But it doesn’t have to be like this.*

I had my last lesson before the first written exam this week. Essentially it was the same as every lesson I’ve taught them since day 1; I knew what I wanted to cover with them and we did a practice exam question. We played a game (which I rarely do). I didn’t mention anything like ‘remember to do X’ or ‘in the exam…..’. Their exam could’ve been next week or next year.

This is because I’ve been planning for this for two years. We’ve spread out that stress over two years. My expectations and sense of importance started from day 1. ‘Revision’ started from HW one; I’ve not set any ‘revise’ homework in recent weeks. I do think these exams are important for them and I expect them to work hard, take them seriously and do their best, but I’ve expected that all along. Not in the last few weeks. Nothing’s changed….in my classroom anyway.

I deliberately don’t make a tense atmosphere or present a sense of urgency to them. In fact I’ve set minimal work for them to do as HW in the past few weeks. No holiday sessions or after school ‘revision’. I’ve never told them to spend hours on my subject; I’ve interleaved all they need in lessons and HWs.
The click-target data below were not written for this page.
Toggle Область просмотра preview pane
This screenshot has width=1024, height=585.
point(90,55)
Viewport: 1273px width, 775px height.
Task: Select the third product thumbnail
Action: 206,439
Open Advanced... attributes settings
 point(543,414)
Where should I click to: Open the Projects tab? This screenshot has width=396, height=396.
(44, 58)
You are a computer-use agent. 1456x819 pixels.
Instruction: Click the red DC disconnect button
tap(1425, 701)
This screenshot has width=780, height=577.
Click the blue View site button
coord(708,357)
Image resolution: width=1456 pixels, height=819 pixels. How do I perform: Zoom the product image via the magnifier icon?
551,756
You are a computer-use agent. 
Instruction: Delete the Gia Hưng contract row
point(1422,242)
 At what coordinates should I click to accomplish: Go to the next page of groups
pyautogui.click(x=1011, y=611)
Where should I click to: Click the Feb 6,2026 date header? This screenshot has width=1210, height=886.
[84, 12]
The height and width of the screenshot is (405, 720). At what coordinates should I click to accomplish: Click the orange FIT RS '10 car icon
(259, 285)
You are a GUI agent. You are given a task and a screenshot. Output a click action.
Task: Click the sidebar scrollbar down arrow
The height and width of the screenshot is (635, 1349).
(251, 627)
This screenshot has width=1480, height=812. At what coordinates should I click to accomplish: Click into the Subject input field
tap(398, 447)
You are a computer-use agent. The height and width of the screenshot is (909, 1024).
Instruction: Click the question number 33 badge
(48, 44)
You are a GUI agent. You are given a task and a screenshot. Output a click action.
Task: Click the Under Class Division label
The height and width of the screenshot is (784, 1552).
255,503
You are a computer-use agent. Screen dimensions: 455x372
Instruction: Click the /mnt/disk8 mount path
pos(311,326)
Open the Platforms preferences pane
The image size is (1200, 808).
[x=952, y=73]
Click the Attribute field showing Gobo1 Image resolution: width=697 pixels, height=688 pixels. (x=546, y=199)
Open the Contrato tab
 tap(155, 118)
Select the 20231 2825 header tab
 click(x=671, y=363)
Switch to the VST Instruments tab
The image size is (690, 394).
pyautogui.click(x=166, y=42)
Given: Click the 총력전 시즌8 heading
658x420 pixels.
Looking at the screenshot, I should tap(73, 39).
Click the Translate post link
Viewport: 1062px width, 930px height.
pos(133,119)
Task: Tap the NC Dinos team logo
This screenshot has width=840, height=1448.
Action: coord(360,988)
If we want a calm and positive learning environment we should be teaching and training our students how to plan and prepare for something in the long term, not resort to last minute, short term gains. Our professional stresses don’t need to be shared with them. I am still accountable for their progress and results but I have planned and prepped throughout. I have no doubt they will all do well on the day. We’ve covered all bases for a long time.

This time should be for them to be proud of what they’ve learnt and want to get on with it. I believe that if teachers spoke about the importance of exams throughout and planned a careful curriculum then any last minute interventions or assemblies wouldn’t be needed. The skills of the teacher is not to offer more interventions it’s to carefully and strategically know their specification and the time they have and plan a course that benefits long term learning. Moaning about not having enough time is pointless.

All of this shifts the rhetoric around exams from an urgent, stressy, fearful experience to a satisfying recognition and denouement of all their hard work.

 
* I understand this only applies where a class has had one teacher for the entire course. Classes that have had multiple/no teachers over the GCSE may need special provision.